Page text
Tuesday 25 October 2016

Gummadikaya pappu kura (Pumpkin subzi with dal and coconut)

 
Pumpkins are grown all over the world, except in Antarctica, biggest international producers include USA, Canada, Mexico, India and China.

In India, only the yellow or orange variety called gummadikaya or kaddu in Hindi are available.

Pumpkins are very nutritious as they are rich in potassium, vitamin A and fiber. Chance of heart disease and cancer are reduced by eating pumpkin. Pumpkins are known to cure stomach problems, intestinal worms and bladder disorders.

Most parts of the pumpkin like skin, seeds, the leaves and even the flowers are edible. In the United States and Canada pumpkin is a popular Halloween and Thanksgiving main dish.

In India, pumpkin halwa, a sweet dish made with sugar and ghee is a popular dish. Pumpkin pulusu and some varieties of subzis are made using pumpkin.

I am giving a recipe for a subzi using chana dal (split bengal gram) and fresh grated coconut.






















Ingredients:

  •      2 cups pumpkin diced
  •      1/2 cup chana dal(split Bengalgram)
  •      1/2 cup coconut fresh and grated

Seasoning:

  •      2 or 3 red chiles
  •      1 Tsp. urad dal (split blackgram)
  •      !/2 Tsp. mustard seeds
  •      1/4 Tsp. jeera (cumin)
  •      Pinch of hing (asafetida)
  •      A few curry leaves

Directions:

  1.      Soak chana dal in water for about 4 to 5 hours.

Saved entries
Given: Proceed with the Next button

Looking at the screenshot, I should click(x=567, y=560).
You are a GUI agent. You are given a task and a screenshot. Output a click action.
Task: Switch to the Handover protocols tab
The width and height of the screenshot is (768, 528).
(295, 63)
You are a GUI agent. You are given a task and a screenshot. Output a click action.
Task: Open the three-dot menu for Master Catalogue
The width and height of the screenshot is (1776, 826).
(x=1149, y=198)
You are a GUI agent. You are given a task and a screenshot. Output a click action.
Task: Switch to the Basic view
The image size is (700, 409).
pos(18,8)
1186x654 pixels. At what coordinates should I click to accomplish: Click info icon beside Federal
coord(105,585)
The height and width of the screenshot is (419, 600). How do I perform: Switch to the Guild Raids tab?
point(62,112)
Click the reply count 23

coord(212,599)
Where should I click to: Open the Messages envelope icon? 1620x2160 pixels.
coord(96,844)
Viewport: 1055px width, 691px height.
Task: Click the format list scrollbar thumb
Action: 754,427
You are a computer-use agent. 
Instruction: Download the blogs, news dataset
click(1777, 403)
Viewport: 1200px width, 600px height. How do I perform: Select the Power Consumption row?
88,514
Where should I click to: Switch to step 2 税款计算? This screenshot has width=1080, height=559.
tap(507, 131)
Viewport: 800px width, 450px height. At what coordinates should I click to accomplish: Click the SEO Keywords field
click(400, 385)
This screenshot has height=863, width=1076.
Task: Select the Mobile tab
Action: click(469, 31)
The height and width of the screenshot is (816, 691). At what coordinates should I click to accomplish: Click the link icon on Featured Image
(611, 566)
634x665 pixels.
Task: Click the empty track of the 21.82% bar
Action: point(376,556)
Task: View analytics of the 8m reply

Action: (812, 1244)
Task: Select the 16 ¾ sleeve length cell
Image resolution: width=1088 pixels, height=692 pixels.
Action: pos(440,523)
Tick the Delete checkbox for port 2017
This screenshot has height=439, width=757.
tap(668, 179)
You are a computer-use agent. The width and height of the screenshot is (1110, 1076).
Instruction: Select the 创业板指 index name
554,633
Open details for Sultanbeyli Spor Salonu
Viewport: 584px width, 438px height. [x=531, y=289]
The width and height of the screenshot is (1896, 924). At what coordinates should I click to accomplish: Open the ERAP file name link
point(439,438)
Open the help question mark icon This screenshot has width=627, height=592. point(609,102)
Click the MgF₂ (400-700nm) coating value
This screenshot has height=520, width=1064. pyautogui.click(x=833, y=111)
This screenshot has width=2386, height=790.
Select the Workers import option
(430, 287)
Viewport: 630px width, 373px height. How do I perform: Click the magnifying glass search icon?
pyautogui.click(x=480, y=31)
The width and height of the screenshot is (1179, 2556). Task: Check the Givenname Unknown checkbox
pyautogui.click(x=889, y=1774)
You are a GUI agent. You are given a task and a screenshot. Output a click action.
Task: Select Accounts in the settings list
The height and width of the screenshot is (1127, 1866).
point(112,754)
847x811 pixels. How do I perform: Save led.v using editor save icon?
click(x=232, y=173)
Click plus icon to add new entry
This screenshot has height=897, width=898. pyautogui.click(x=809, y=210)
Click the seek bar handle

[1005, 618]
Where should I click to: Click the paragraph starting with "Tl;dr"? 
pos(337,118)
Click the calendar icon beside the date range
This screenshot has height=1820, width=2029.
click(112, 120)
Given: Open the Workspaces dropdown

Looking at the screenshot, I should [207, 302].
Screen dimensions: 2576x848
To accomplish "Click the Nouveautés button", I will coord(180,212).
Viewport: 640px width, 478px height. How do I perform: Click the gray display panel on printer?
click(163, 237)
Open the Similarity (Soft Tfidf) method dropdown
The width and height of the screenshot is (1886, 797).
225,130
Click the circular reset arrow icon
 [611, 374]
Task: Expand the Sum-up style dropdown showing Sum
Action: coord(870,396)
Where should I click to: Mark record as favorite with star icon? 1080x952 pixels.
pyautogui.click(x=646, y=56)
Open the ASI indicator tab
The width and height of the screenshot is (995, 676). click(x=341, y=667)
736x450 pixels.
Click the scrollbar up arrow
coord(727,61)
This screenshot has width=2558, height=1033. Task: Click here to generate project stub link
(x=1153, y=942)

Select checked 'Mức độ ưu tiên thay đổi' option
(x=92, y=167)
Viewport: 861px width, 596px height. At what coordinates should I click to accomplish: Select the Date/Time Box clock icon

Check your understanding
A. In the pumpkin recipe text, could you write out the passage starting at "Tuesday 25 October" and ending at "and bladder disorders.", switching "potassium" to "magnesium"?
B. Could you pick up the pumpkin subzi recipe after its last line and write the next steps of its directions?
The listing is separate material, unrelated to the pumpkin recipe text.

Results in order
A.
Tuesday 25 October 2016

Gummadikaya pappu kura (Pumpkin subzi with dal and coconut)

 
Pumpkins are grown all over the world, except in Antarctica, biggest international producers include USA, Canada, Mexico, India and China.

In India, only the yellow or orange variety called gummadikaya or kaddu in Hindi are available.

Pumpkins are very nutritious as they are rich in magnesium, vitamin A and fiber. Chance of heart disease and cancer are reduced by eating pumpkin. Pumpkins are known to cure stomach problems, intestinal worms and bladder disorders.

B.
  2.      Remove the seeds and pulp from inside the pumpkin piece.
  3.      Wash and cut into 1/4 inch pieces.
  4.      Wash the soaked dal and drain the water out.
  5.      Heat plenty of water in a big pot.
  6.      When water is boiling, add chana dal.
  7.      Let it cook for about 4 to 5 minutes.
  8.      Add pumpkin pieces.
  9.      Mix well.
  10.      Let the pieces and dal cook on medium heat for 5 to 6 minutes.
  11.      Check the grain of dal for softness.
  12.      It should not be overcooked.
  13.      Transfer to a colander so that water is drained out.
  14.      Heat oil in a thick pan.
  15.      Add chiles, dal, mustard and jeera seeds and let cook till mustard seeds splutter.
  16.      Add hing and curry leaves.
  17.      Add the drained pumpkin pieces and dal mixture.
  18.      Mix thoroughly with a fork.
  19.      Add grated fresh coconut.
  20.      Keep mixing.
  21.      Do not mash the pieces and dal.
  22.      Cook for a few minutes.
  23.     Transfer to a serving dish.